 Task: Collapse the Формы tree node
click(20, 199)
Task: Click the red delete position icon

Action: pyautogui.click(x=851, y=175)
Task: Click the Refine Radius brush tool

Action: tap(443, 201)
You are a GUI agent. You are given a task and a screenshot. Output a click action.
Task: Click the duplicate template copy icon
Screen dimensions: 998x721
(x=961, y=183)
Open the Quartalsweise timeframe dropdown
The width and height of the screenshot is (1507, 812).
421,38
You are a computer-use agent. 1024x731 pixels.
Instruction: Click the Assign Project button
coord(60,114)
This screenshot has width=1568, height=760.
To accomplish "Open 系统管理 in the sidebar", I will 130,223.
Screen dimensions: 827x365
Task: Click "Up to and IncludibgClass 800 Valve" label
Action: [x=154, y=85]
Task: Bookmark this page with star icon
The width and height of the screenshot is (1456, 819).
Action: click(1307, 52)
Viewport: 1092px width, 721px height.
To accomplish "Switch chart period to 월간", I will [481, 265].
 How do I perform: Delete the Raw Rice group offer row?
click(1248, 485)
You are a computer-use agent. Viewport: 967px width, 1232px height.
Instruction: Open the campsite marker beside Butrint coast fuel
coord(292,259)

□ □ □

**WHAT YOU SHOULD DO**
Repeat the listing. Keep every character the same.

**EXERCISE SOLUTION**
 Task: Collapse the Формы tree node
click(20, 199)
Task: Click the red delete position icon

Action: pyautogui.click(x=851, y=175)
Task: Click the Refine Radius brush tool

Action: tap(443, 201)
You are a GUI agent. You are given a task and a screenshot. Output a click action.
Task: Click the duplicate template copy icon
Screen dimensions: 998x721
(x=961, y=183)
Open the Quartalsweise timeframe dropdown
The width and height of the screenshot is (1507, 812).
421,38
You are a computer-use agent. 1024x731 pixels.
Instruction: Click the Assign Project button
coord(60,114)
This screenshot has width=1568, height=760.
To accomplish "Open 系统管理 in the sidebar", I will 130,223.
Screen dimensions: 827x365
Task: Click "Up to and IncludibgClass 800 Valve" label
Action: [x=154, y=85]
Task: Bookmark this page with star icon
The width and height of the screenshot is (1456, 819).
Action: click(1307, 52)
Viewport: 1092px width, 721px height.
To accomplish "Switch chart period to 월간", I will [481, 265].
 How do I perform: Delete the Raw Rice group offer row?
click(1248, 485)
You are a computer-use agent. Viewport: 967px width, 1232px height.
Instruction: Open the campsite marker beside Butrint coast fuel
coord(292,259)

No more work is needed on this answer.